De uma assentada Graça Fonseca, ministra da Cultura, e Ângela Ferreira, secretária de Estado da Cultura, assumem decisões esclarecedoras da sua perspectiva sobre cultura e património cultural.

Se ainda houvesse dúvidas – tendencialmente deve-se sempre conceder o benefício da dúvida – sobre se existiam políticas culturais, por mais controversas que fossem, em que a hierarquia dos valores culturais era a que se sobrepunha, ainda que com decisões questionáveis, aos interesses do mercado cultural, elas deixaram de existir.

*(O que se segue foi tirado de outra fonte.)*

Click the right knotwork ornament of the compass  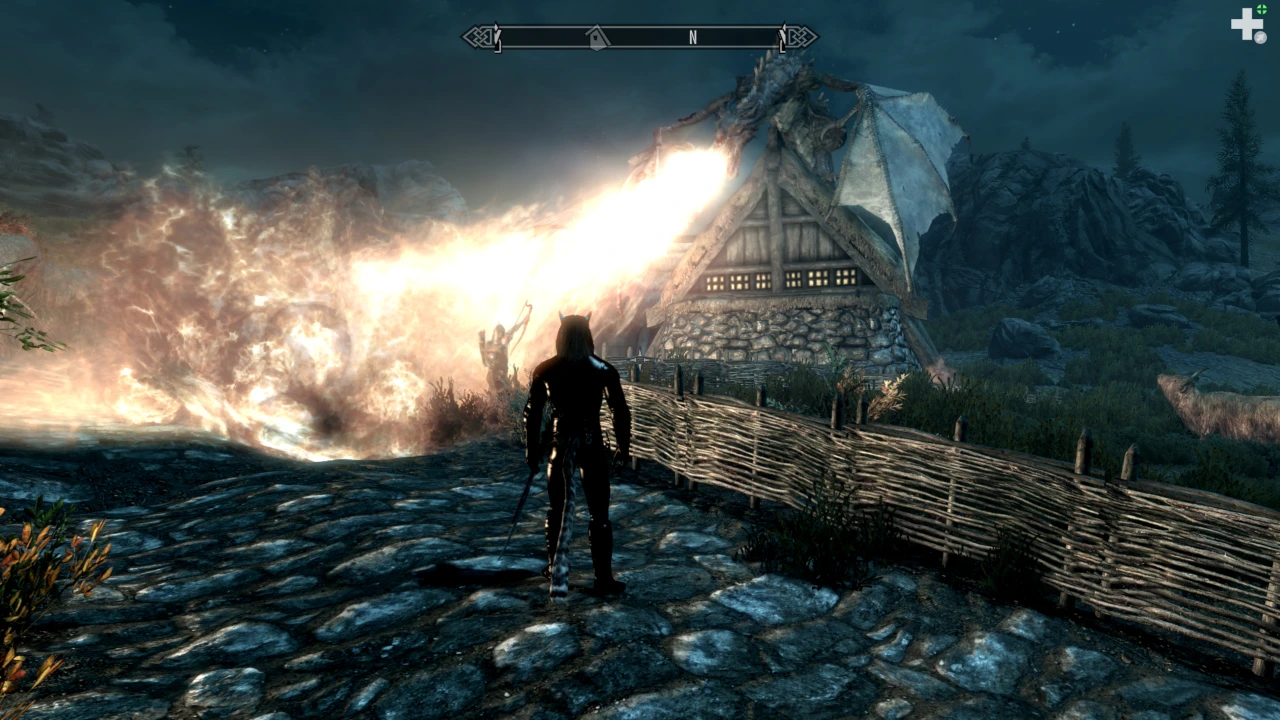[x=801, y=37]
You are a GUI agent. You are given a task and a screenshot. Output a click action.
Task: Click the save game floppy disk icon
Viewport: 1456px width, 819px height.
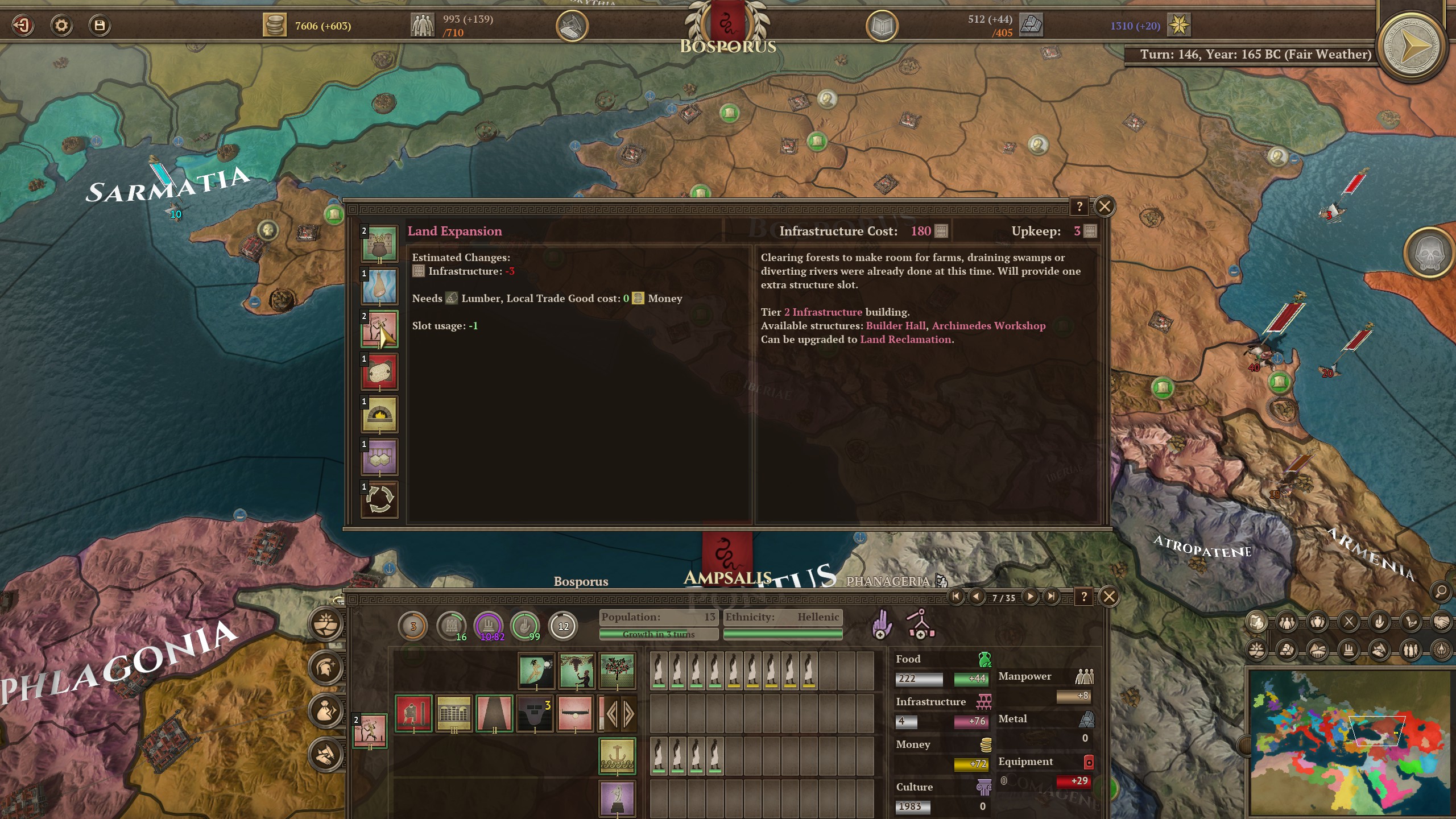[100, 26]
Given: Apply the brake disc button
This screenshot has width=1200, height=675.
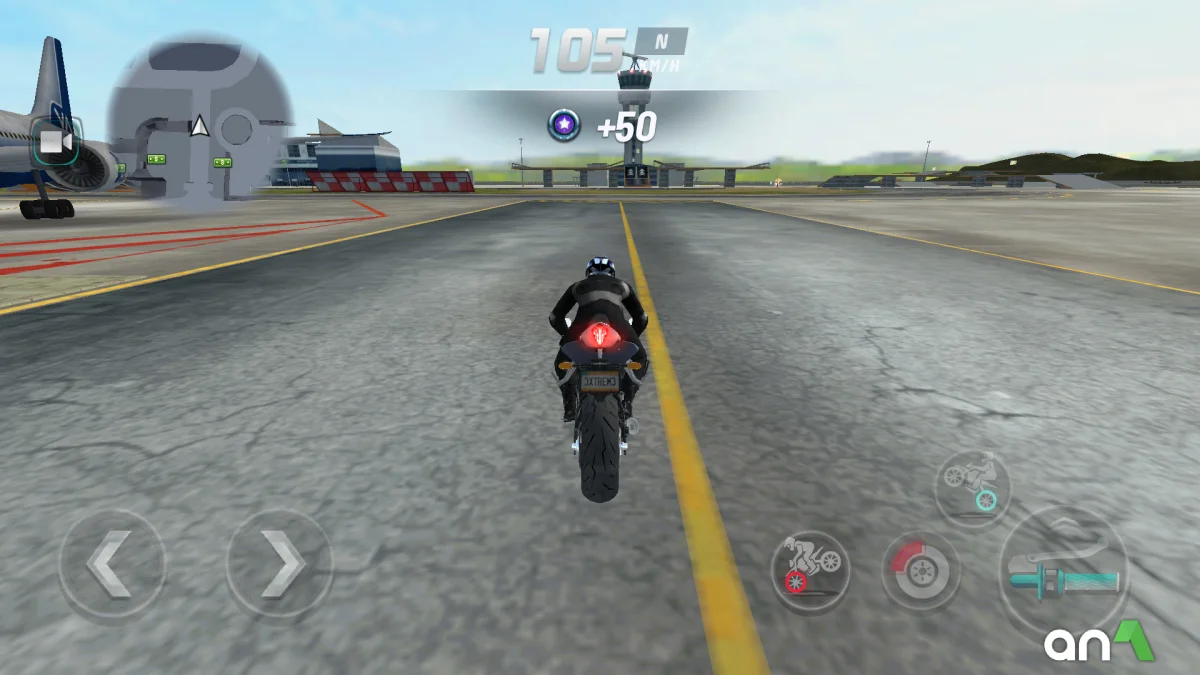Looking at the screenshot, I should pyautogui.click(x=920, y=570).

A nomeação de Bernardo Alabaça para director-geral do Património Cultural pela ministra da Cultura e um despacho da secretária de Estado da Cultura que manda depositar em hotel privado obras de uma colecção adquirida pelo Estado – o que motivou um pedido de audição urgente do PCP à ministra – são a evidência de que o ministério da Cultura está capturado pelas forças do mercado. Para os actuais detentores desse pelouro é o mercado, que não reconhece qualquer outra hierarquia cultural que não seja a do que é rentável e vendável, o norte da sua acção.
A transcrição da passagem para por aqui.